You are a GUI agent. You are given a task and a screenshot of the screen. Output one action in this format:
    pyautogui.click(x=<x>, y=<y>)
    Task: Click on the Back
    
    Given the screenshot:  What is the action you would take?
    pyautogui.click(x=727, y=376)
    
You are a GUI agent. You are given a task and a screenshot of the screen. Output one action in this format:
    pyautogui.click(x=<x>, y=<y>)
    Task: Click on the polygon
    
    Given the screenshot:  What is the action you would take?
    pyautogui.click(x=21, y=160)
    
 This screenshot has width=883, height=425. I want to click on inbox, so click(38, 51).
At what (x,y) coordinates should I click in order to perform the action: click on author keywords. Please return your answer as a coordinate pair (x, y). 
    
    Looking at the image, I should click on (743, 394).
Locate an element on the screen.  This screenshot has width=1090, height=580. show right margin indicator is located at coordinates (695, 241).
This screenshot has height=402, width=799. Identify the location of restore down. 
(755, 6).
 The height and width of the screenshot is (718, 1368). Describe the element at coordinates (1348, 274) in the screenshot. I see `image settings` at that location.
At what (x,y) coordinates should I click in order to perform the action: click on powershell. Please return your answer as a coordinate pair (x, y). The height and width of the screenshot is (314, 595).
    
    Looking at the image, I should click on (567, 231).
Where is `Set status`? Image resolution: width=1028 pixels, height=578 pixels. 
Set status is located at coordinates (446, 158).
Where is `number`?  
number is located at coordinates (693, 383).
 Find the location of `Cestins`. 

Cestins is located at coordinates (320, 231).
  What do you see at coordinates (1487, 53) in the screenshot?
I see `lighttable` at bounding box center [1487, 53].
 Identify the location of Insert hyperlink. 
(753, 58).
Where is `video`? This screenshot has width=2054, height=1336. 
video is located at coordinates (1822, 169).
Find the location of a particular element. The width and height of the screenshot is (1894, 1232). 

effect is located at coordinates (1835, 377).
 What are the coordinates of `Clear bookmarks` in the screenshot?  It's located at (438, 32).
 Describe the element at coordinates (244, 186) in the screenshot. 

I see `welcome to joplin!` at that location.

**Requirements:** Begin at the line that has "This screenshot has height=402, width=799." and stop after the line that has "The height and width of the screenshot is (718, 1368).". Give those lines of the material again, substituting "minimize" for "restore down" and leaving everything else unchanged.

**Reply:**
This screenshot has height=402, width=799. Identify the location of minimize. 
(755, 6).
 The height and width of the screenshot is (718, 1368). Describe the element at coordinates (1348, 274) in the screenshot. I see `image settings` at that location.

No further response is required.